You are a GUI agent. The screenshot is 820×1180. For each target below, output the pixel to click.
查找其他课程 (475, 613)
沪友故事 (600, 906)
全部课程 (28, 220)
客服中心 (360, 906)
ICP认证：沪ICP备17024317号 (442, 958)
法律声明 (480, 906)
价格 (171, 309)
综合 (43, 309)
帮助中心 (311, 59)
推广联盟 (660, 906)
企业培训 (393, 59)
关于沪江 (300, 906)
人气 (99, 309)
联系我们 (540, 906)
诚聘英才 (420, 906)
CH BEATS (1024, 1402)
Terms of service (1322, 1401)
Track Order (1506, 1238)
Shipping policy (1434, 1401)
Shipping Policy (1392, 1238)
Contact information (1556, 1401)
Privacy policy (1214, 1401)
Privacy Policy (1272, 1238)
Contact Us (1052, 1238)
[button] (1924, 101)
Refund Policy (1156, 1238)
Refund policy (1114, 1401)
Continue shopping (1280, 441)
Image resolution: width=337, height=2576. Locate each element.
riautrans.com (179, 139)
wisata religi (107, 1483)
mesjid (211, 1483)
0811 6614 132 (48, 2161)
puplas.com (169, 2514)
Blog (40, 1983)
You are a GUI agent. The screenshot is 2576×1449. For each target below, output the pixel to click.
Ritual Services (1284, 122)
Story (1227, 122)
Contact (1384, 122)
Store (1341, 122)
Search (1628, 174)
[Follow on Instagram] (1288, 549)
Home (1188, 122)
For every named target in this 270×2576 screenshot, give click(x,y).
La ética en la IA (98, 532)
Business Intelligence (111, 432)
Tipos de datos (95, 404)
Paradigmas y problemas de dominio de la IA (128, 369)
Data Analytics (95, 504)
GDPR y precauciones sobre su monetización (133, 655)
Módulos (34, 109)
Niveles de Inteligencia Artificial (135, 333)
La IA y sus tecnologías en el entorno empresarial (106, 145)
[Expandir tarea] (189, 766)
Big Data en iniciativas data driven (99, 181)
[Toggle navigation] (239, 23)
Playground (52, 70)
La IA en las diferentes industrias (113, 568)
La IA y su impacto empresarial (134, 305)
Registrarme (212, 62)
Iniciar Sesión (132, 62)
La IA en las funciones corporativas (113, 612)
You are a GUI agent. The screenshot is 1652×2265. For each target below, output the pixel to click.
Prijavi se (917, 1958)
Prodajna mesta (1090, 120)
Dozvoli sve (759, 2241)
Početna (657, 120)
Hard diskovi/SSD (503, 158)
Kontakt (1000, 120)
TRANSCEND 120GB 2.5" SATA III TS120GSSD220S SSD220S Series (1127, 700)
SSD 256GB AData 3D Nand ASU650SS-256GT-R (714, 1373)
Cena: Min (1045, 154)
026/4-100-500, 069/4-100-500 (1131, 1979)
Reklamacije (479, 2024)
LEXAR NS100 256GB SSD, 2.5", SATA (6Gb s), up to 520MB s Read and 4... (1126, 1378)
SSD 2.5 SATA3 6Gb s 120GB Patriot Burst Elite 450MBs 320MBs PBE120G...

_WHAT THE TASK ASKS_: Return word for word the lines above from the line with "Privacy Policy (1272, 1238)" to the line with "puplas.com (169, 2514)", including both and leaving out all others.

_SOLUTION FOR THIS PROBLEM_:
Privacy Policy (1272, 1238)
Contact Us (1052, 1238)
[button] (1924, 101)
Refund Policy (1156, 1238)
Refund policy (1114, 1401)
Continue shopping (1280, 441)
Image resolution: width=337, height=2576. Locate each element.
riautrans.com (179, 139)
wisata religi (107, 1483)
mesjid (211, 1483)
0811 6614 132 (48, 2161)
puplas.com (169, 2514)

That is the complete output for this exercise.